Clostridium difficile, also known as “CDF/cdf”, or “C. diff”, is a Gram-positive bacteria of the genus Clostridium that causes severe diarrhea and other intestinal disease when competing bacteria in the gut flora are wiped out by antibiotics. They are anaerobic, spore-forming rods and is the most serious cause of antibiotic-associated diarrhea and potentially to pseudomembranous colitis.
C. difficile bacteria naturally resides in the gut of a small percentage of the adult population. Others can accidentally ingest spores while in a hospital, nursing home, or similar facility. When normal gut flora is destroyed in the colon C. difficile can overrun the gut. Overpopulation can cause bacteria to release toxins that cause bloating and diarrhea with abdominal pain. Infections from C. difficile are the most common cause of pseudomembranous colitis and can, in rare cases, can progress to toxic megacolon.
Symptoms often mimic flu-like symptoms and can mimic disease flare in patients with inflammatory bowel disease-associated colitis. Mild cases are cured by discontinuing the antibiotics responsible. Serious cases require metronidazole, and if that fails then vancomycin. C. difficile AAD relapses are reported in up to 20% of cases.
Significant diarrhea, antibiotic exposure, colitis, and fever have proven to be the best sign for clinical prediction.
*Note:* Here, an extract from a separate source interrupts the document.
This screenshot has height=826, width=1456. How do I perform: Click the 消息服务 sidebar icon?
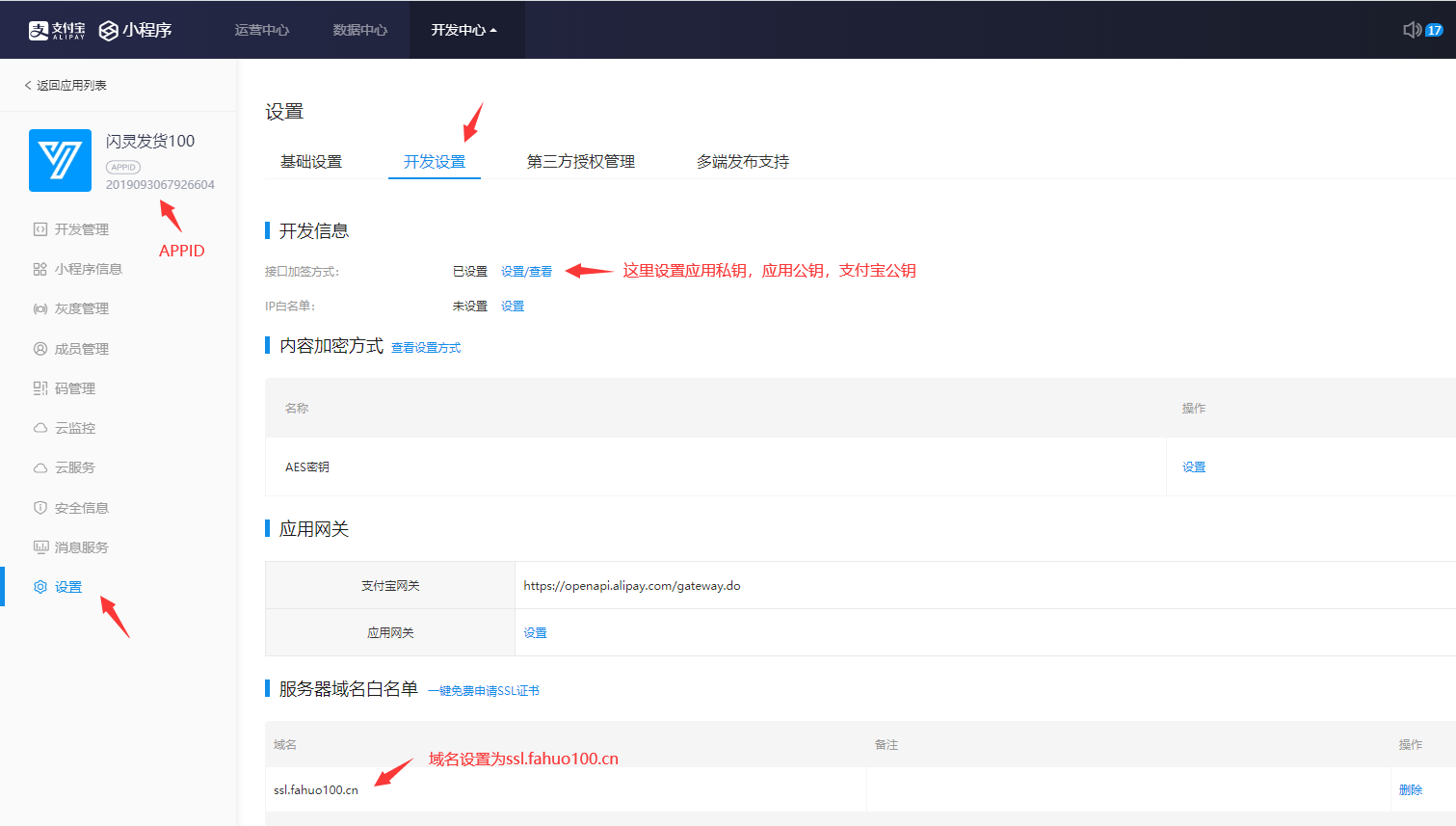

Most spores are resistant to routine cleaning methods used on surfaces. These spores can remain viable outside the human body for long periods of time. Very rigorous infection protocols are required in order to decrease or eliminate infection risk.
It can range in severity from asymptomatic to life-threatening. People are most often infected in hospitals, nursing homes, or other medical institutions. It is estimated that 13% of patients contract C. difficile when they stay for 2 weeks. Often diarrhea was associated with fluoroquinolones and the European Center for Disease Prevention and Control recommend that fluoroquinolones and the antibiotic clindamycin be avoided in clinical practice due to their high association with subsequent clostridium difficile infections.
Frequency and severity remains high and is associated with increased death rates. Delayed diagnosis and immunocompromised status result in elevated risk of death. Early intervention and aggressive management are key factors to recovery. In 2005 a highly toxic strain that was resistant to fluoroquinolone antibiotics was breaking out in North America. It’s possible that overuse of antibiotics in the raising of livestock has contributed to outbreaks.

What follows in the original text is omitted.